Donald Trump will deliver his first State of the Union address on Jan. 30 before a joint session of Congress, to mark his initial year in office and present his vision for the next.
The address at the US Capitol comes just after the three-day government shutdown that resulted from lawmakers stalling on a deal to protect DACA Dreamers, an issue that could reignite on Feb. 8, when the stop-gap spending measure to keep the government open expires.
The speech offers Trump an opportunity to outline his 2018 agenda ahead of the crucial midterm congressional elections in November.
The stakes are unusually high for a president’s first State of the Union—Trump’s approval rating is historically low compared to his predecessors. Just 39% of Americans approve of the job he is doing, according to FiveThirtyEight, and 56% disapprove. When Barack Obama gave his first address, he had a 49% approval rating. George W. Bush had a whopping 84% and Bill Clinton 54%.
The White House hasn’t specified what Trump will discuss in his speech, though it’s likely he’ll touch on immigration and border security (the issues at the heart of the shutdown), tax reform (his big win in 2017), the economy (specifically, the booming stock market), and his plan for improving US infrastructure (which White House officials have hinted is next on his agenda).
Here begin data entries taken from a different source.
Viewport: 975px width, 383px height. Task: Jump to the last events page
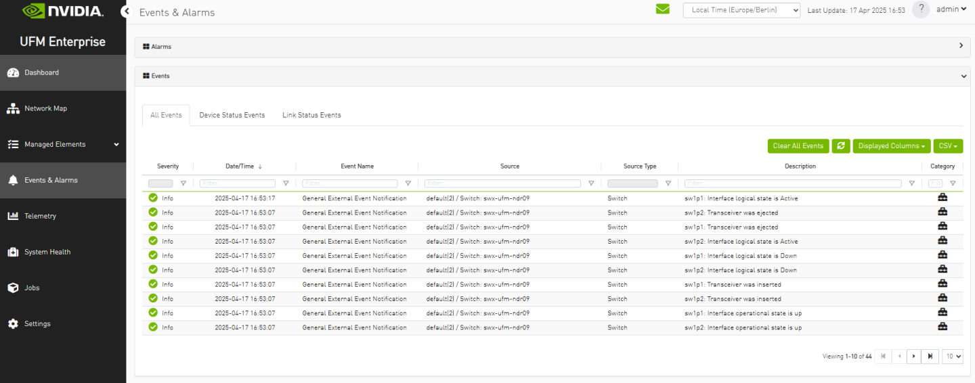point(930,357)
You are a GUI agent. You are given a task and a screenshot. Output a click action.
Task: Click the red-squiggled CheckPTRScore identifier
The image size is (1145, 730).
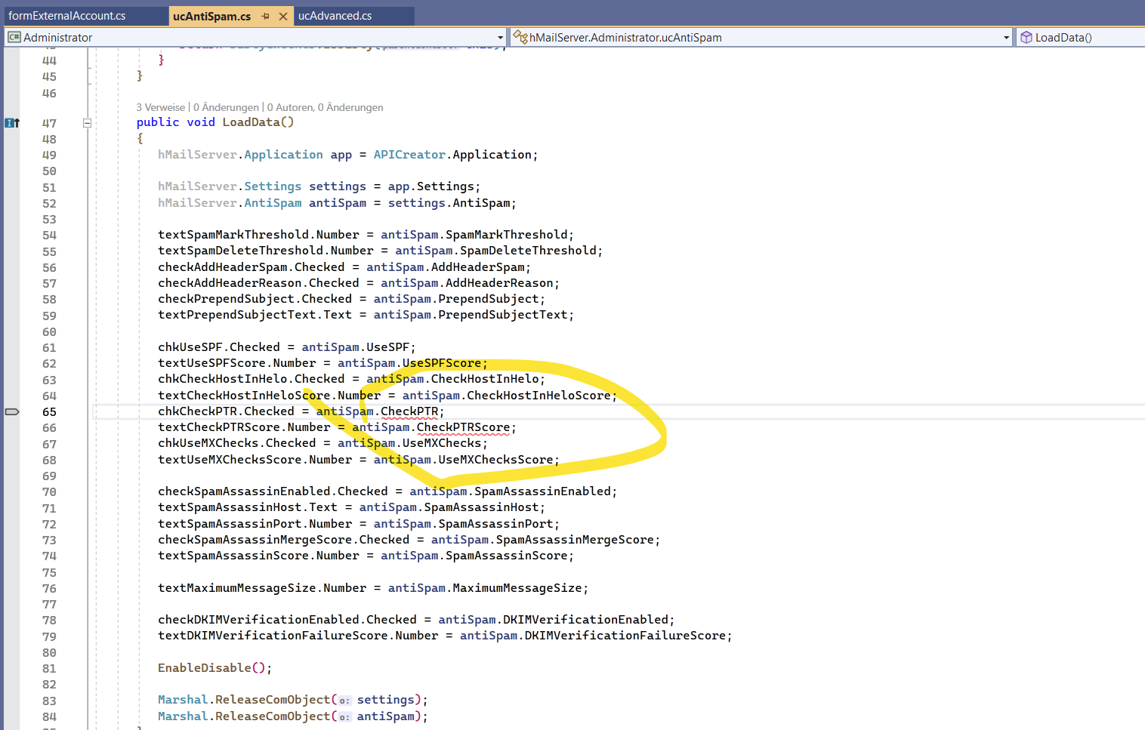tap(462, 427)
The State of the Union address will be aired by all major US broadcast and cable-news networks, and will be streamed live online.
When: 9pm US Eastern time
TV: C-SPAN, CBS, NBC, ABC, Fox, Univision, Telemundo, CNN, FOX News, MSNBC, PBS
Some Democratic members of Congress, including Earl Blumenauer of Oregon and Maxine Waters of California, have already said they won’t attend the speech. “I cannot in all good conscience be in a room, with what he has said about so many Americans. I just cannot do it. It wouldn’t be honest with myself,” John Lewis said in an interview with MSNBC.
Jackie Speier of California is also spearheading a campaign among women in Congress to wear black to the State of the Union address in solidarity with the #MeToo and Times Up movements protesting sexual harassment and misconduct.
Congressman Joseph Kennedy III of Massachusetts, a rising star in the Democratic party widely expected to run for the Senate when a seat opens, will deliver the party’s State of the Union response.
It’s a slot that can draw notice. In 2013, the performance of a desperately thirsty senator Marco Rubio, assigned to respond to Obama, brought attention to the Florida Republican, and his water bottle (at about 00:23 in this video).